Premier, mentre viene portato, a forza, negli spogliatoi, si lascia andare a un gesto, prolungato, poco signorile verso i tifosi avversari.

Dopo circa due minuti dal tiro sferrato da Forti, si alza un boato e il buon De Cleva annuncia che “una decisione del tavolo rovescia il verdetto”. 

Quindi Livorno campione, confermato dalla sovra impressione della RAI a tutto schermo.

Ad avvalorare l’incertezza che si respira, il collegamento TV si chiude con i festeggiamenti dei tifosi di casa, con tanto di bandierone, mentre il compianto Franco Lauro (dal campo) e De Cleva rimandano ai telegiornali per avere il verdetto definitivo.

Il TG1 delle 20 assegna il titolo ai toscani mentre, al TG2 delle 20.30 e sul Televideo l’esito viene ribaltato.

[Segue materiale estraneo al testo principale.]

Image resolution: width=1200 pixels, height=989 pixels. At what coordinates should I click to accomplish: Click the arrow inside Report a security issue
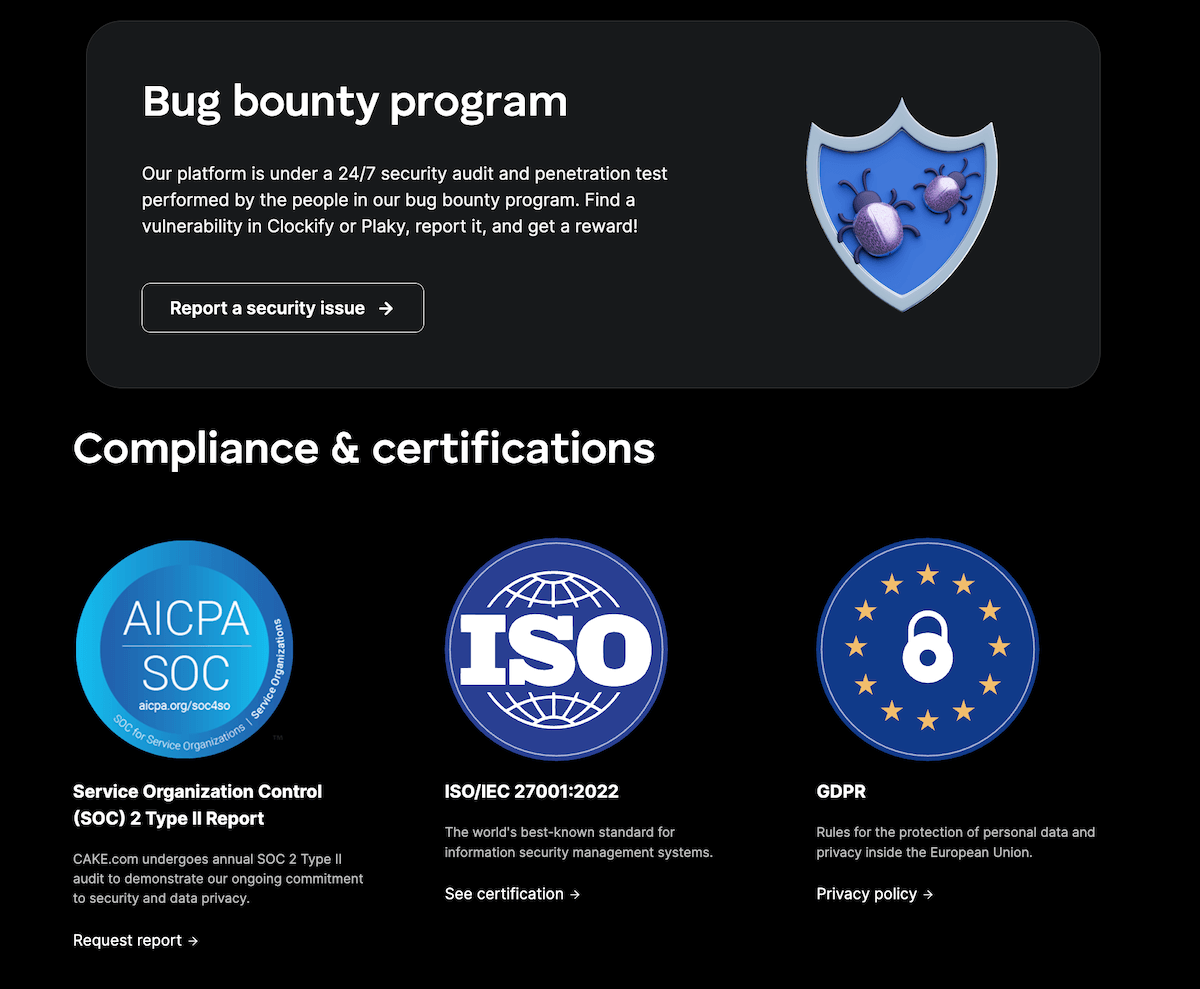[x=388, y=308]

Zeppilli negli spogliatoi aveva dichiarato che il canestro non poteva essere valido perché lui aveva visto, con certezza, che era stato scoccato dopo il suono della sirena.
Versione che ha confermato ancora qualche anno fa, spiegandolo sul libro di Flavio Tranquillo: “Altro tiro, altro giro, altro regalo”.
Racconta che si trovava in posizione perfetta, alle spalle di Fantozzi, con una buona visuale su Forti e molto vicino al tavolo dei giudici. Di lì ha potuto sentire, nitidamente, la sirena nel momento in cui Forti stava ricevendo la sfera, di fatto, annullando immediatamente la realizzazione.

Lo stesso ex direttore di gara dichiara anche che gli ufficiali di campo non hanno mai segnato né a referto né a tabellone i due punti a Livorno.

Il caso viene analizzato a fondo, nell’edizione della Domenica Sportiva, da Carlo Sassi che trasmise un fermo immagine che dava ragione a Zeppilli.

Di contro, a Livorno, sostennero e sostengono tutt’ora che le immagini fossero leggermente sfalsate rispetto al cronometro in campo (anche pochi millesimi di secondo sono determinanti in questi frangenti).

E così le proteste dei tifosi labronici si unirono a quelle dei pesaresi, che non avevano affatto gradito la sconfitta a tavolino della semifinale.

Livorno si giocò l’ultima carta presentando un reclamo, perché al milanese King erano stati fischiati 5 falli e nonostante ciò continuò a giocare. Ricorso respinto perché, secondo i giudici, si era trattato di un errore tecnico, ma per i regolamenti federali non poteva essere oggetto per un reclamo.

Dopo trent’anni circa, ancora non si hanno certezze sulla validità o meno del canestro, ognuno rimane convinto di avere ragione tra i tifosi ma anche tra i giocatori.